Legal
Privacy Policy
Last updated: May 12, 2026
This policy describes how ALFRED PRODUCTION collects, uses, and protects your personal data when you use The Arch, in compliance with the General Data Protection Regulation (GDPR).
1. Data Controller
The data controller is ALFRED PRODUCTION, a non-profit association registered under French law (loi du 1er juillet 1901), registration number SIREN 810 539 866, with registered office at 66 Rue Des Chalets, 31000 Toulouse, France, represented by its President Mrs. Cécile Buono.
For any question regarding your personal data or to exercise your rights, contact us at management@rart-digital.com.
2. Data We Collect
Account data
- Email address
- Full name (optional)
- Password (hashed, never stored in clear)
- Avatar (optional)
Content you provide
- Uploaded audio files
- Uploaded reference images
- Videos generated by the service
Technical data
- IP address
- Browser type and operating system (user agent)
- Activity logs (renders, credit transactions)
- Connection date and time
Payment data
Payments are processed by Stripe. No credit card data is stored on our servers. Stripe collects and processes this data according to its own privacy policy.
Gemini API keys (BYOK mode)
If you choose Bring Your Own Key (BYOK) mode, your Google Gemini API key is encrypted using AES-256-GCM before storage. It is decrypted only at the moment of executing a video render.
3. Purposes and Legal Basis
| Purpose | Legal basis |
|---|---|
| Creating and managing your account | Performance of contract (art. 6.1.b GDPR) |
| Generating videos and providing the service | Performance of contract |
| Invoicing and payment tracking | Legal obligation (art. 6.1.c) |
| Fraud prevention and security | Legitimate interest (art. 6.1.f) |
| Customer support | Performance of contract / legitimate interest |
| Invoice retention (10 years) | Legal accounting obligation |
4. Data Recipients
Your data may be processed by the following subprocessors, strictly necessary to provide the service:
- Vercel Inc. (United States) — web application hosting.
- Supabase Inc. (United States) — database and authentication.
- Cloudflare R2 (United States) — storage of audio, image and video files.
- Stripe (United States, French subsidiary) — payment processing.
- RunPod Inc. (United States) — GPU compute for video generation.
- Google LLC (United States) — Gemini API for AI models.
- Sentry (United States) — technical error detection and logging.
No data is sold or transferred to third parties for commercial purposes.
5. International Transfers
Most of our subprocessors are based in the United States, so your data may be transferred there.
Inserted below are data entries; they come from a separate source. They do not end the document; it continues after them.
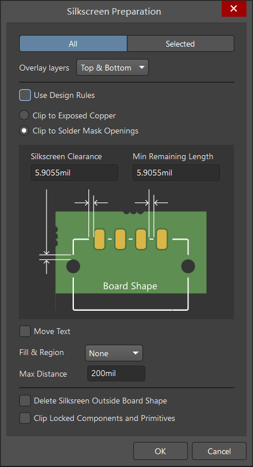Open the Overlay layers dropdown

[113, 68]
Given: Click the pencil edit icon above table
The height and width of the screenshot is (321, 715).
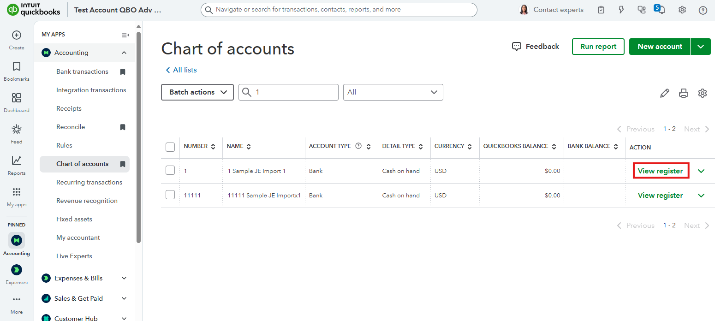Looking at the screenshot, I should (x=664, y=93).
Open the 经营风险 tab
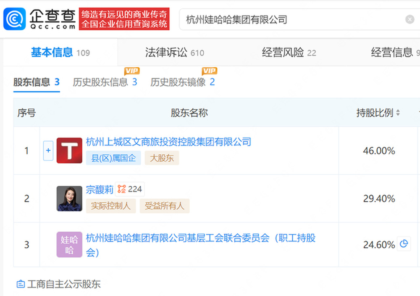Image resolution: width=420 pixels, height=296 pixels. [x=289, y=52]
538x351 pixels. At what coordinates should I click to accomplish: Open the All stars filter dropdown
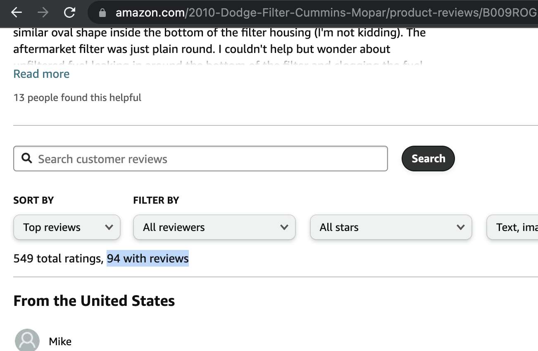[390, 227]
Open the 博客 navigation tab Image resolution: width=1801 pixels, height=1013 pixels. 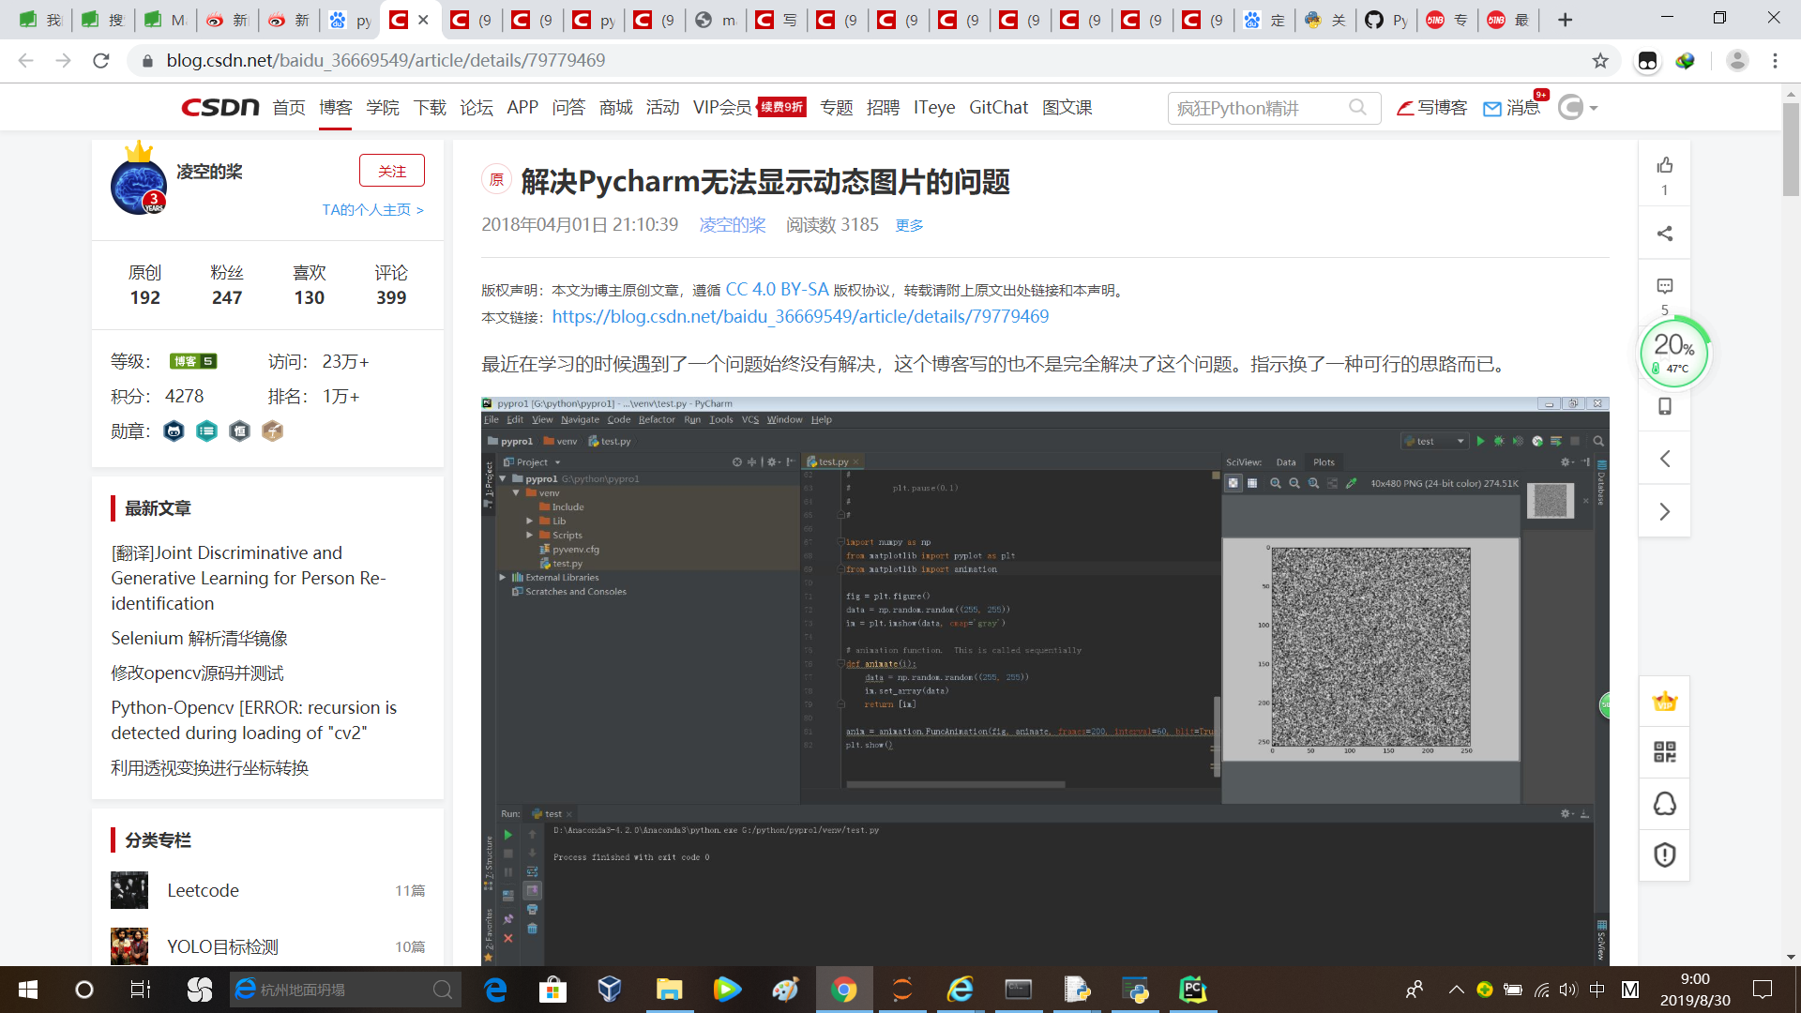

These transfers are governed by the Standard Contractual Clauses adopted by the European Commission, ensuring a level of protection equivalent to GDPR.
6. Data Retention
- Active account: as long as you keep your account.
- Deleted account: 30 days after deletion, then permanent erasure, except for legal obligations.
- Invoices and accounting data: 10 years (French legal obligation).
- Technical logs: 12 months maximum.
- Generated videos: as long as you keep them on your account.
7. Your Rights
Under GDPR, you have the following rights:
- Right of access — obtain a copy of data concerning you.
- Right of rectification — correct inaccurate data.
- Right to erasure — request deletion of your data.
- Right to portability — retrieve your data in a structured format.
- Right to object — object to processing on legitimate grounds.
- Right to restriction — request temporary suspension of processing.
- Right to withdraw consent — when processing relies on your consent.
To exercise your rights, contact us at management@rart-digital.com. We respond within 30 days.
You may also file a complaint with the French data protection authority (CNIL) at cnil.fr.
8. Cookies and Tracking
The service uses only strictly necessary cookies (authentication, session). These cookies do not require your consent. No advertising or non-essential analytics cookies are used.
9. Security
All communications with our servers are encrypted via HTTPS/TLS. Passwords are hashed using bcrypt. Gemini API keys in BYOK mode are encrypted with AES-256-GCM before storage.
Despite these measures, no system is fully secure. In case of a data breach affecting your rights, you will be notified within 72 hours in accordance with Article 33 of GDPR.
10. Minors
The service is prohibited for minors under 16 years of age. If we learn that an account belongs to a minor under 16, we will delete it immediately.
11. Changes
This policy may evolve. Any substantial change will be notified to active users by email at least 30 days before taking effect. The last update date is shown at the top of this page.